State v. Galecke

DYKMAN, J.

¶ 18. 0dissenting). The legislature has given trial courts the authority to place convicted defendants on probation. Wis. Stat. § 973.09(l)(a) (2003-04).1 "The court may impose any conditions which appear to be reasonable and appropriate." Id. "Prior to the expiration of any probation period, the court, for cause and by order, may extend probation for a stated period or modify the terms and conditions thereof." Section 973.09(3)(a).

¶ 19. The legislature has given sheriffs the authority to release prisoners in the sheriffs care to home detention, if the prisoner agrees. Wis. Stat. § 302.425(2) and (3). The legislature has given trial courts similar authority. Wis. Stat. § 973.03(4)(a). The sheriff may transfer the prisoner between home detention and jail. Section 302.425(2).

¶ 20. The State has cited no authority permitting trial courts to impose a jail sentence which negates the sheriffs home detention determination other than the following in State v. Schell, 2003 WT App 78, ¶ 18, 261 Wis. 2d 841, 661 N.W.2d 503: "Here, the legislature has authorized sheriffs to release persons confined in county jails on home monitoring. Arguably, this undermines the court's authority to require, among other *704things, that a probationer's jail time actually be served in jail." Schell cites no authority for this assertion. The State , did not petition the supreme court to review Schell.

¶ 21. Schell examined a conflict between a court's authority to rescind its order placing a defendant on home detention and the sheriffs authority to place a defendant on home detention. In effect, the court ordered that Schell not be placed on home detention notwithstanding the sheriffs decision to place Schell on home detention. It was impossible to follow the instructions of both the sheriff and the trial court. We concluded that this situation required us to consider the doctrine of separation of powers. We held that the court's preclusion of Schell's placement on home monitoring substantially interfered with the sheriffs authority to place prisoners on home monitoring. As a result, the court's order violated the doctrine of separation of powers. Schell, 261 Wis. 2d 841, ¶ 15.

¶ 22. While we made the choice in Schell that the court invaded the sheriffs shared authority, the choice was simply that. We could have as easily concluded that the sheriffs authority unduly burdened or substantially interfered with the court's sentencing authority. However, Schell is written in stone, and I consider this issue no further. Cook v. Cook, 208 Wis. 2d 166, 189-190, 560 Wis. 2d 246 (1997). But the conflict between the executive and judicial branches that existed in Schell is not present here.

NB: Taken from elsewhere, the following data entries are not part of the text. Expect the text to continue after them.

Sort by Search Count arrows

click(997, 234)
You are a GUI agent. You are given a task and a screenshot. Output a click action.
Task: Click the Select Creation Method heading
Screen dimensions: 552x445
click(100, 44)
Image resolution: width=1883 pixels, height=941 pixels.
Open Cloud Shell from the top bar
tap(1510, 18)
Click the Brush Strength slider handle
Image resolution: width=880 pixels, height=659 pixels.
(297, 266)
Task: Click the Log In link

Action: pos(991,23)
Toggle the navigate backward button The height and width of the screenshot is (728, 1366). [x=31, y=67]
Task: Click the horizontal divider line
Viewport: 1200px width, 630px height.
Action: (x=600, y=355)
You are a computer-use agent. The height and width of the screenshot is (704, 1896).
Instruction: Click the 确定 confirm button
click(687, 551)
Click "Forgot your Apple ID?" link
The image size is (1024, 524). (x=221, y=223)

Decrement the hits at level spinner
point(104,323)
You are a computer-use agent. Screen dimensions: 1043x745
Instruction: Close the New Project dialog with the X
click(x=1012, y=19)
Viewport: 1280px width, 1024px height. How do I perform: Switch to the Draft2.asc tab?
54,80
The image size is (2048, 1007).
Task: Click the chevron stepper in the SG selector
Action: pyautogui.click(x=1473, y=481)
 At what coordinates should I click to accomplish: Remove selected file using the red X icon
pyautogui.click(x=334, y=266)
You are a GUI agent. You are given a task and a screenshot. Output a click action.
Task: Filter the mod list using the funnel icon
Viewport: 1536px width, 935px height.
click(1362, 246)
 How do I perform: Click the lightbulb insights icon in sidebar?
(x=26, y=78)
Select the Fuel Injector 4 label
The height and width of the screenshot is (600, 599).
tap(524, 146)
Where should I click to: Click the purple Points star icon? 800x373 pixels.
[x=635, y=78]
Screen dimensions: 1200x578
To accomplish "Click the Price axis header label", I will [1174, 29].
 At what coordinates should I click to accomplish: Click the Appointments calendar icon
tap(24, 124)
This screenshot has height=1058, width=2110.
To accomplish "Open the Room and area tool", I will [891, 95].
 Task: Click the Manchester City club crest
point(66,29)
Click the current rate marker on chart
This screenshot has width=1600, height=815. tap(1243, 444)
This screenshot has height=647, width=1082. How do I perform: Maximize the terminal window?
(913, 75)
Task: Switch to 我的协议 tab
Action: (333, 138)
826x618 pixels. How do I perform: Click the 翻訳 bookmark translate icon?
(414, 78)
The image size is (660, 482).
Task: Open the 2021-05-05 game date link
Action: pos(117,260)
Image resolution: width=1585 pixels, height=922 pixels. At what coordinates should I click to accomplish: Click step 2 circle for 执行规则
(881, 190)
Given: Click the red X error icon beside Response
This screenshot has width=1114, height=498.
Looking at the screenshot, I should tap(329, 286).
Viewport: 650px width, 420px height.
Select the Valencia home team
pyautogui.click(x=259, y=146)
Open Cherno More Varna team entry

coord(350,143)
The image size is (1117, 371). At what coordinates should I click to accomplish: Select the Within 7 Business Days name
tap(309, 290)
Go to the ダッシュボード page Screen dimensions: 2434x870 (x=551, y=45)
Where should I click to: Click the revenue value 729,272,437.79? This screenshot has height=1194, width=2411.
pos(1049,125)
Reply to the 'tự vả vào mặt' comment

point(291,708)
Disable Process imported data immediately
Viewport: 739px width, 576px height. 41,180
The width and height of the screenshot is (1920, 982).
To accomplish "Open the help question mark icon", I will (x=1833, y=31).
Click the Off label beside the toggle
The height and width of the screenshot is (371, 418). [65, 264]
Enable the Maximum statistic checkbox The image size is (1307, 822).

¶ 23. The legislature has given the sheriff the authority to place prisoners on home detention, but with a limitation: The prisoner must agree to being placed on home detention. Thus, the sheriffs authority is not absolute, and whatever other circumstances exist, the sheriff may not place an unwilling prisoner on *705home detention. The legislature has not placed restrictions on prisoner's decisions to withhold consent to home detention. There is nothing a sheriff can do to place an unwilling prisoner on home detention.

¶ 24. Trial courts' authority to make and rescind conditions of probation is broad; it includes "any condition which appears to be reasonable and appropriate." Wis. Stat. § 973.09(l)(a). The power to rescind those conditions is even broader, limited only by the requirement that the court have cause to do so. Section 973.09(3)(a). The legislature has not limited the court's power to those conditions approved by the sheriff.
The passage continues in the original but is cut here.